Depuis que j’ai découvert votre plume, chère Valerie, je ne l’ai plus lâchée, elle est presque devenue addictive pour moi, c’est dire si j’ai un immense plaisir aujourd’hui à vous interviewer.
Merci infiniment d’avoir accepté de répondre à mon invitation.
Personnellement, votre roman « Par amour » a été un énorme coup de cœur. Ce roman dévoile une page de l’Histoire du Havre. Pourquoi un roman historique ? Qu’est-ce qui a motivé votre démarche ?
Ma famille maternelle est originaire du Havre. J’ai voulu rendre hommage à cette ville sacrifiée pendant la guerre, et à tous ces civils, hommes, femmes, enfants, dont les morts, les douleurs et les blessures ont été passées sous silence.
Avant d’évoquer votre actualité littéraire, je voudrais que vous nous parliez de votre rapport à l’écriture. Enfant, vous saviez déjà que vous seriez écrivaine ?
Pas exactement. Je pourrais dire que j’ai écrit dès que j’ai su tenir un stylo, mais sans jamais me projeter. J’écrivais par pure nécessité.
Est-ce que vous avez besoin d’un environnement particulier pour écrire ? Est-ce qu’une pièce chez vous est dédiée à votre activité professionnelle ?
J’ai besoin de solitude. Il peut m’arriver d’écrire dans n’importe quelle pièce, cuisine, salon, chambre, à condition que j’y sois seule, même si j’ai la chance de posséder mon propre bureau.
Le thriller psychologique est un genre dans lequel vous excellez. Il y a eu « Pardonnable, Impardonnable », puis « L’ardoise magique », et enfin tout récemment « Les guerres intérieures ». Sandrine COLLETTE dit ne pas savoir écrire autre chose que du roman noir. Pour vous, est-ce naturel d’écrire de cette manière ou bien cela exige-t-il un effort de votre part ?
L’âme humaine, ce terrain obscur et mouvant, m’attire et me surprend depuis toujours. Je m’y sens naturellement à l’aise mais, sans que je ressente cela comme un effort, j’éprouve le besoin de travailler en profondeur mes personnages. Je sais tout d’eux avant d’écrire le premier chapitre.
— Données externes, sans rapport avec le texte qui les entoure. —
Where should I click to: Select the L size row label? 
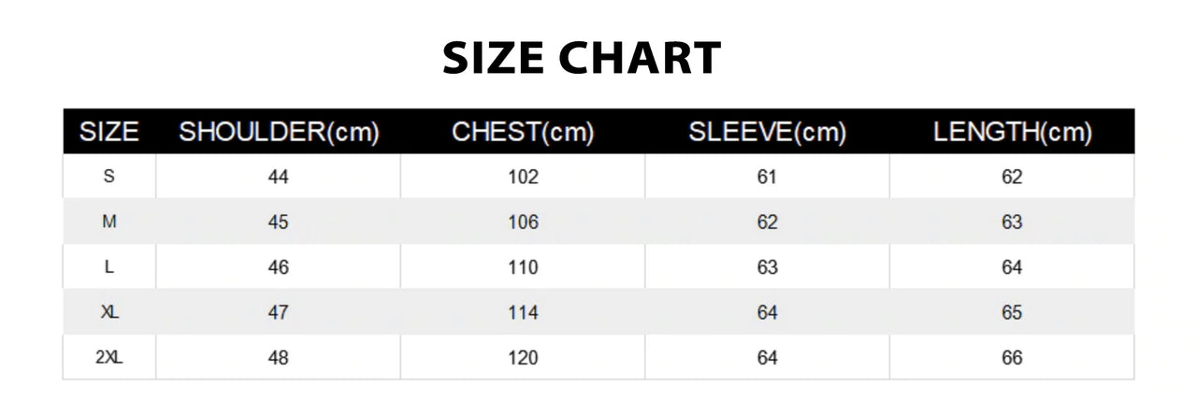109,267
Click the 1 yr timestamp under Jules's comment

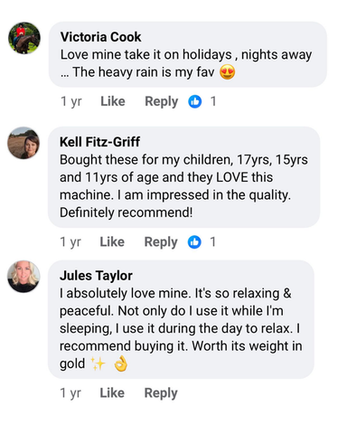point(70,393)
AUÐUR AVA ÓLAFSDÓTTIR que j’ai eue la chance de rencontrer récemment dit : « Aucune écriture n’est innocente ». Que dit le thriller psychologique de votre personnalité ?
Je rejoins cette auteure. Mon écriture est portée par mon histoire personnelle, mes fractures, mes obsessions, mes combats. Au lecteur de les deviner entre les lignes. Ce n’est pas un hasard si jusqu’ici, je n’ai jamais écrit d’autofiction.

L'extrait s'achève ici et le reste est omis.